A logical state model of reentrant ventricular activation

Abstract

The ventricular surface of the heart was modeled as two-dimensional, 4096 element, network of cells connected logically to each other. An ischemic area was represented by a central core of prolonged refractoriness, distributed into eccentrically-layered elliptical contours such that refractoriness declined along varying gradients to the surrounding normal area. Propagation of cardiac action potentials was stimulated by five sequential states ranging from activation to inactivation. Reentrant activation was induced by premature stimulation of the network and resembled a "figure 8" type reentry seen experimentally. Activation patterns of reentry appeared as two propagation wavefronts which traveled around the ends of a continuous line of functional conduction block, merged into a single wavefront, then conducted slowly along a retrograde path to reactivate a region proximal to the block. Reentry could be prevented by modifying the distribution of recovery of excitability through stimulation at two strategically located sites during basic rhythm.

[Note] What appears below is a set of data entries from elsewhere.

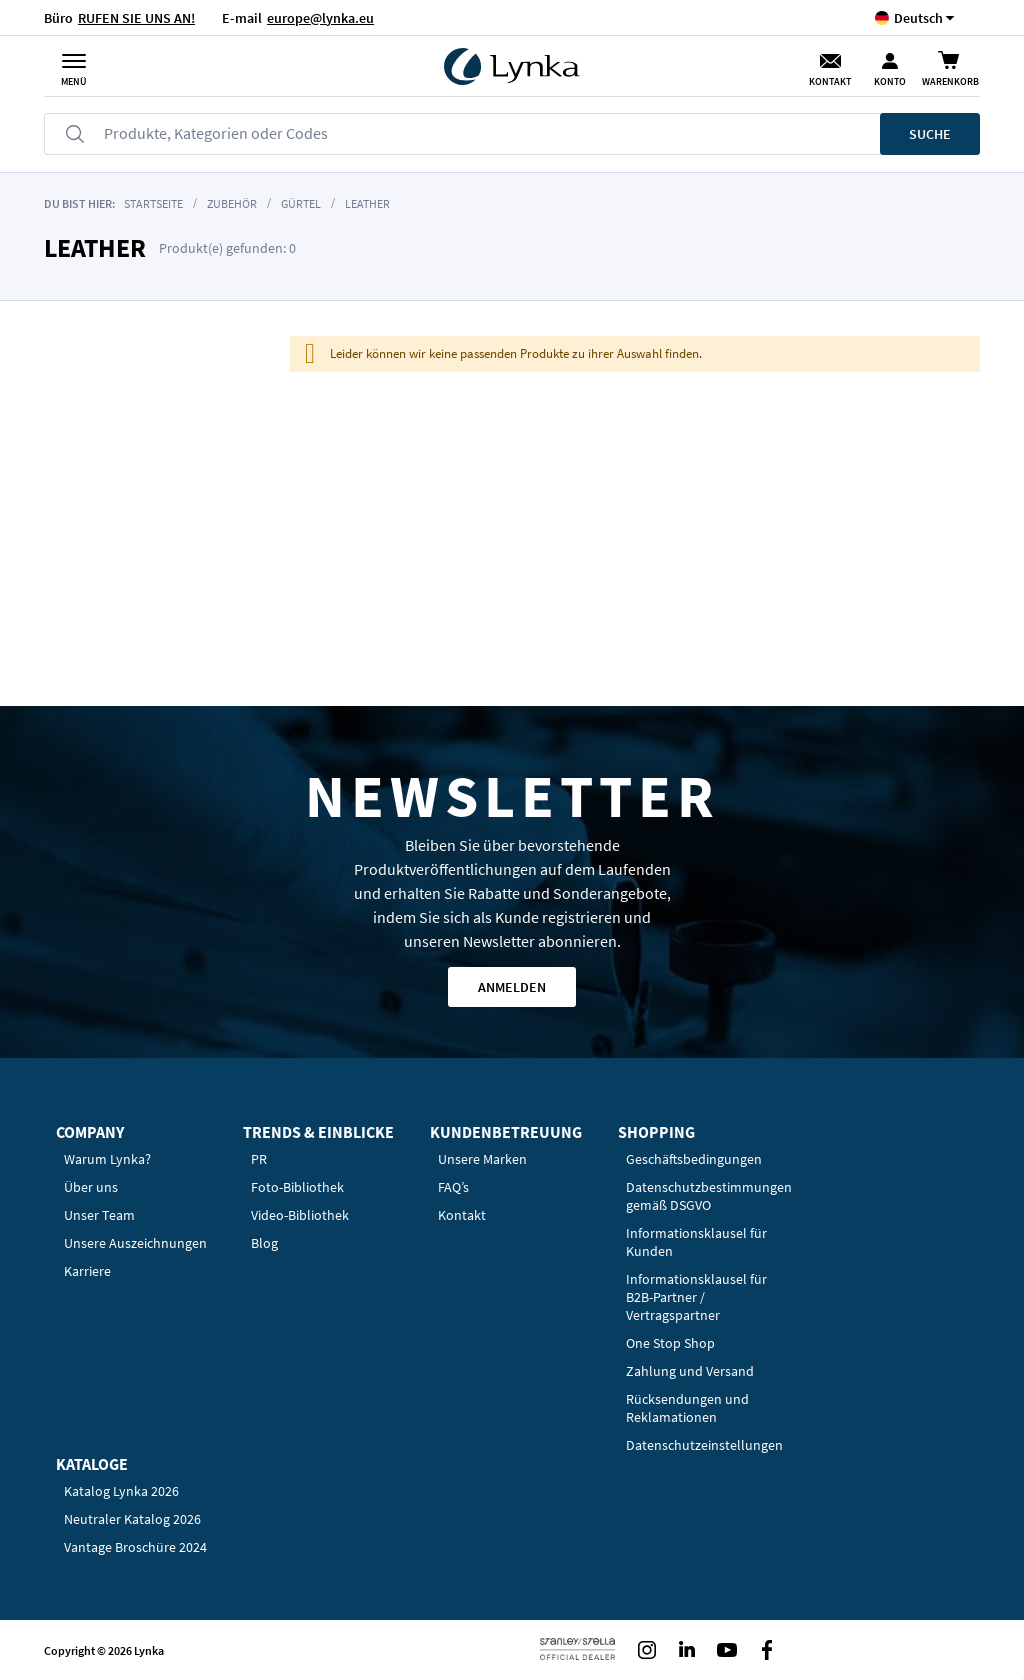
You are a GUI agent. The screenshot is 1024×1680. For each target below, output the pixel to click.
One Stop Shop (670, 1343)
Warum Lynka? (107, 1159)
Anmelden (512, 987)
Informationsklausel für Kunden (696, 1242)
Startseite (153, 203)
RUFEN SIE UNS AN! (136, 18)
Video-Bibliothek (300, 1215)
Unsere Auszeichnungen (135, 1243)
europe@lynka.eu (320, 18)
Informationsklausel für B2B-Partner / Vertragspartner (696, 1297)
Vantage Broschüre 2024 (135, 1547)
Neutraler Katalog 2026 (132, 1519)
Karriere (87, 1271)
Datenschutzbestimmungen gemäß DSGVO (709, 1196)
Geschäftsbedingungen (694, 1159)
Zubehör (233, 203)
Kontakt (830, 81)
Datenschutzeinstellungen (704, 1445)
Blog (264, 1243)
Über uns (91, 1187)
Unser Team (99, 1215)
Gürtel (301, 203)
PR (259, 1159)
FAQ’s (453, 1187)
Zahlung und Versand (690, 1371)
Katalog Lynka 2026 (121, 1491)
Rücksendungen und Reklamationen (687, 1408)
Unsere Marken (482, 1159)
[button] (918, 17)
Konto (890, 81)
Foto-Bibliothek (297, 1187)
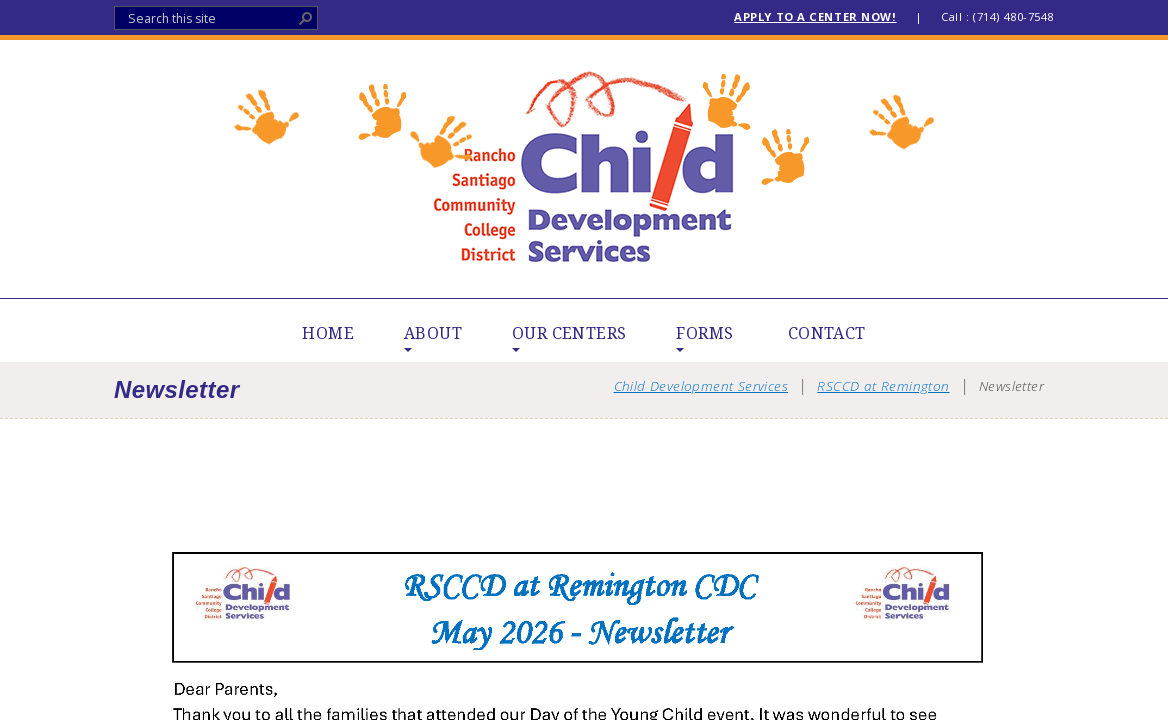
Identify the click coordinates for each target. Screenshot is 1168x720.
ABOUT (433, 333)
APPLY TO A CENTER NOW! (815, 16)
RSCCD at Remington (883, 385)
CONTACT (827, 333)
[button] (306, 18)
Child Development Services (584, 169)
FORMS (704, 333)
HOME (328, 333)
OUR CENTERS (569, 333)
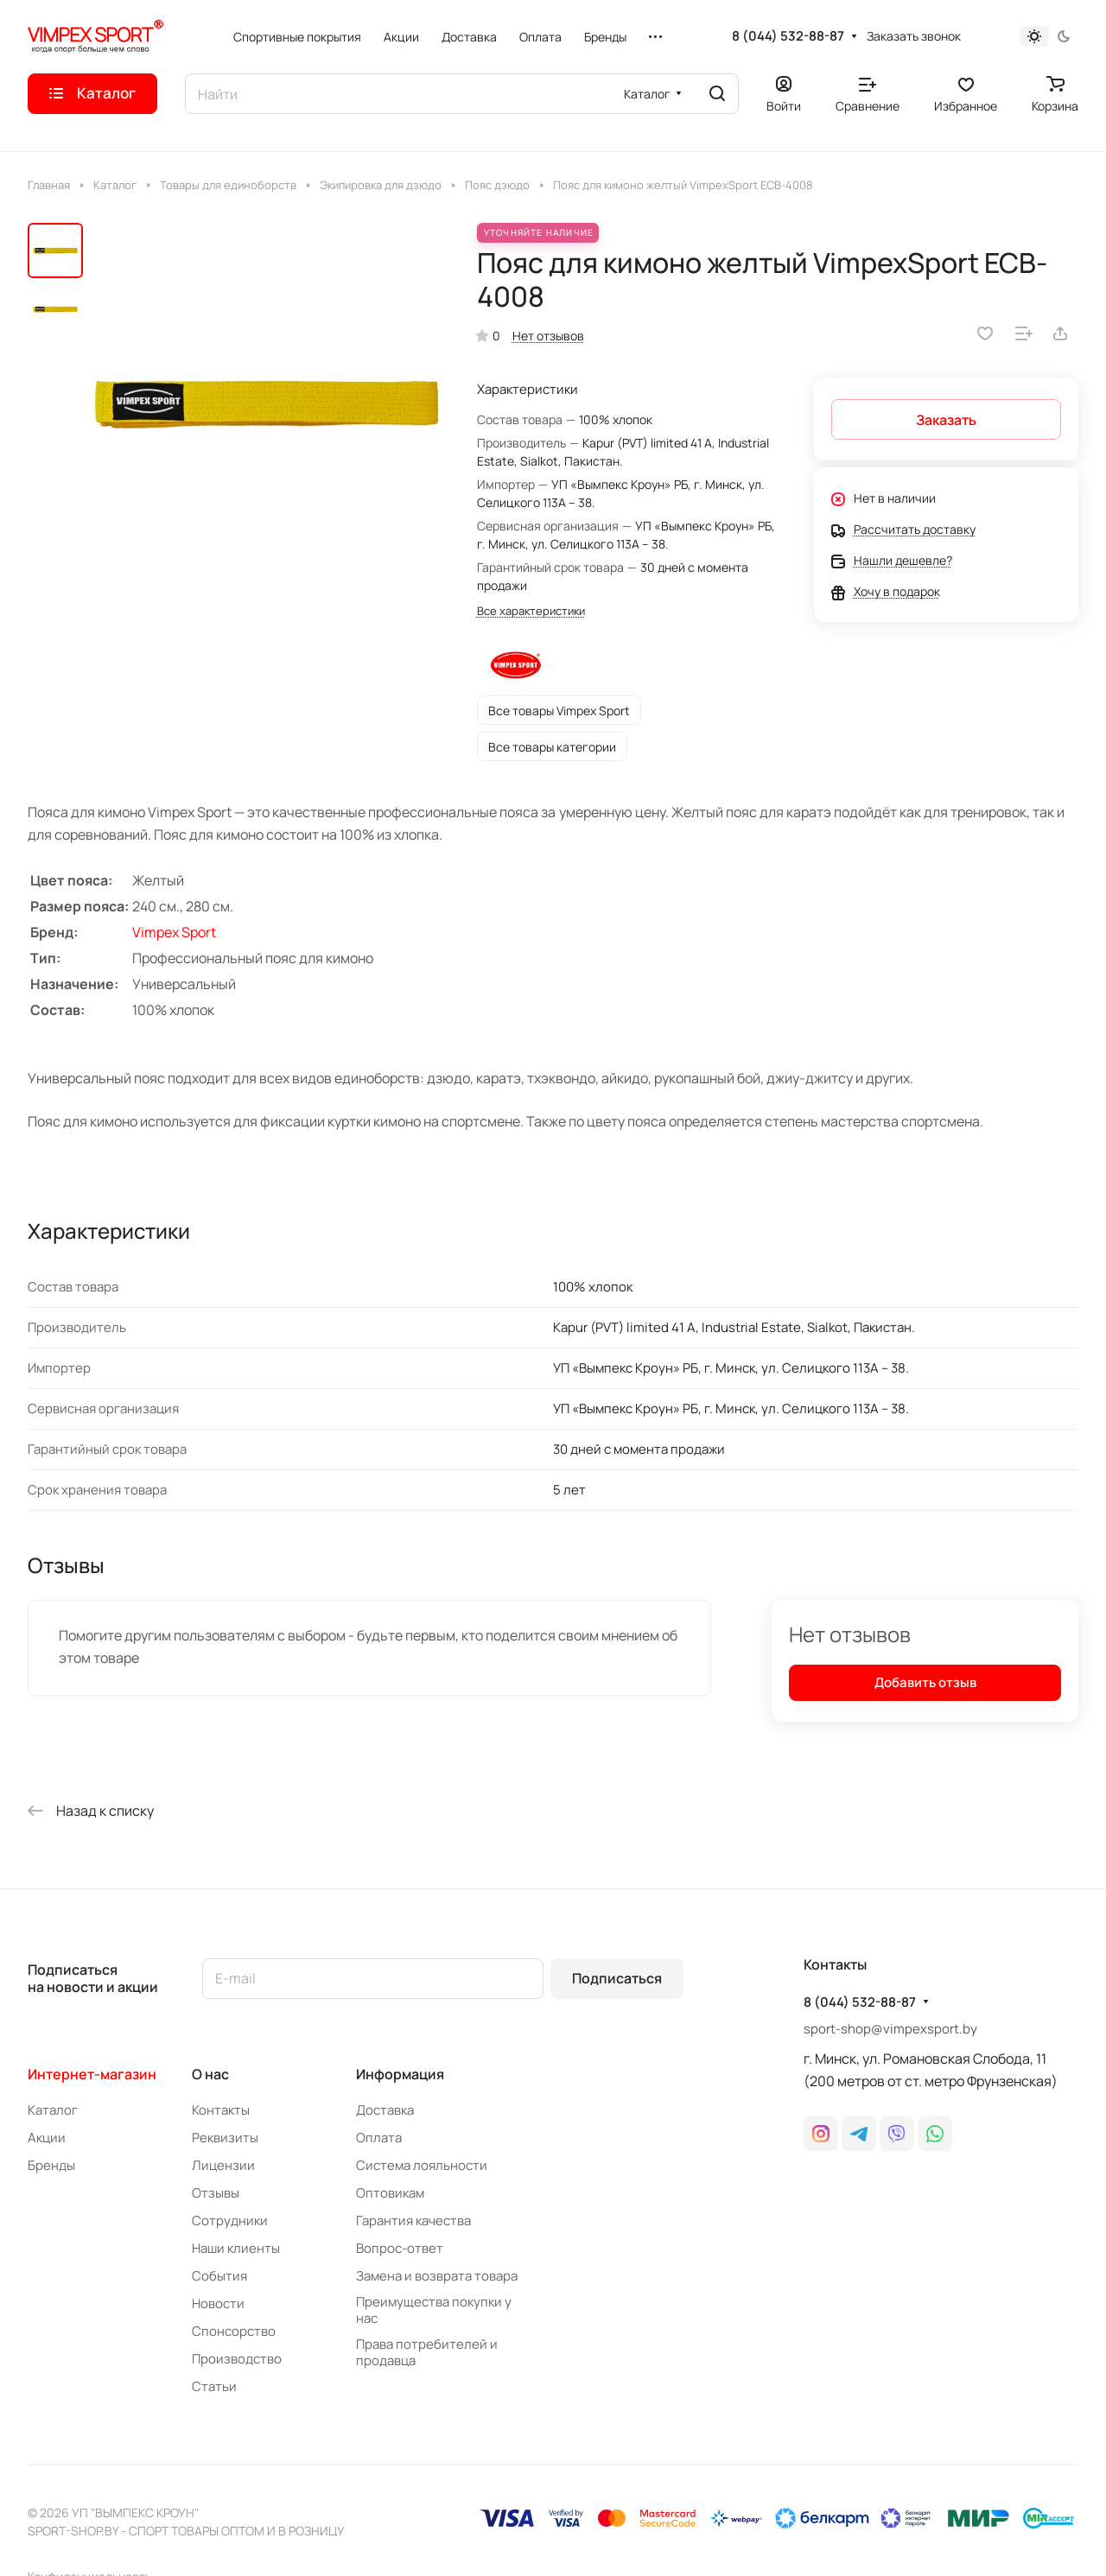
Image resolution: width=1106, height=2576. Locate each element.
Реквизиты (225, 2138)
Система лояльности (421, 2165)
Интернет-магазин (92, 2074)
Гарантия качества (413, 2220)
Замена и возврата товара (437, 2276)
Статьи (214, 2386)
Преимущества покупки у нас (434, 2310)
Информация (400, 2074)
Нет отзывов (548, 335)
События (219, 2276)
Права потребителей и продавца (427, 2352)
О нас (210, 2074)
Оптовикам (390, 2193)
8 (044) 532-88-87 (788, 36)
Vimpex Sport (174, 932)
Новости (218, 2303)
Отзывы (215, 2193)
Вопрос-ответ (399, 2248)
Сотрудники (230, 2220)
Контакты (221, 2110)
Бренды (51, 2165)
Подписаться (617, 1978)
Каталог (53, 2110)
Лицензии (223, 2165)
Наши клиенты (236, 2248)
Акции (47, 2138)
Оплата (379, 2138)
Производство (237, 2359)
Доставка (385, 2110)
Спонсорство (234, 2331)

Prevention occurred when the second site was situated in an area of prolonged refractoriness, just distal to the line of block. These simulations indicate that reentrant activation is characterized by the formation of long lines of conduction block which occur along a border of steeply graded refractoriness, and retrograde slow conduction which occurs along a more shallow refractory gradient. The occurrence of reentry is dependent on: 1) the coupling interval of the premature stimulus, 2) the location of the stimulus relative to the maximum refractory gradient, and 3) the activation sequence of the basic paced beats. Thus, this paper presents an efficient logical state model of cardiac activation which simulates experimentally observed activation patterns of reentry and its prevention.